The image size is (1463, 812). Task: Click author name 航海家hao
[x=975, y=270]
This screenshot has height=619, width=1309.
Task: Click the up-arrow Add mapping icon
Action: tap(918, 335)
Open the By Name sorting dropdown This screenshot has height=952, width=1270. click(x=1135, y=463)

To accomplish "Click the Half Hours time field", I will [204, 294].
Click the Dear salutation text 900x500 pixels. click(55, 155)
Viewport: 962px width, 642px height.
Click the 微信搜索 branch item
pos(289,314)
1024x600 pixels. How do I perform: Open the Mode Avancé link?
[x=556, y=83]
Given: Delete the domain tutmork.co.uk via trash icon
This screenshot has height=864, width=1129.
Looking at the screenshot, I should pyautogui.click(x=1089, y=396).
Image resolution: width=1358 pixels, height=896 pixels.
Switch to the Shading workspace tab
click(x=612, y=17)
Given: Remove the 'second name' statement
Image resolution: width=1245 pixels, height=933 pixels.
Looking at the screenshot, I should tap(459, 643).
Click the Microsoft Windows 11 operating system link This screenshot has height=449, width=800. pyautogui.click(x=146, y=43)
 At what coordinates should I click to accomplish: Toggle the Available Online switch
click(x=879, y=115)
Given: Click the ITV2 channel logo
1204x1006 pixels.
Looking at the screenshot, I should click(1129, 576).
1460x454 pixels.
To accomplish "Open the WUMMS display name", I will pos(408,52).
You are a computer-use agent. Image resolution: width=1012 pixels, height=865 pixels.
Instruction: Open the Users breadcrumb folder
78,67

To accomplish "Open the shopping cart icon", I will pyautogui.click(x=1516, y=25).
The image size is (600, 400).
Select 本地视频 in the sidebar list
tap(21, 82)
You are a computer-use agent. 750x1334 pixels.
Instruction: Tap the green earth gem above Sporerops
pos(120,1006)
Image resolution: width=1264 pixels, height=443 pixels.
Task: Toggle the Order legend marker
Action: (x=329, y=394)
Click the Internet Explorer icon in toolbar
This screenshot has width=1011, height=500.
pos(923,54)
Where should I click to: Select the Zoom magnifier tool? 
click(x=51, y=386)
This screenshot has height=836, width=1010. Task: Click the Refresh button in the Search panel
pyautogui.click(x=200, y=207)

┄┄┄┄┄┄┄┄┄┄┄┄┄┄┄┄┄┄┄┄

* [Work request] Copy out each line of the listing that holds the string "Given".

* [Answer for the task]
Given: Delete the domain tutmork.co.uk via trash icon
Given: Remove the 'second name' statement
Given: Click the ITV2 channel logo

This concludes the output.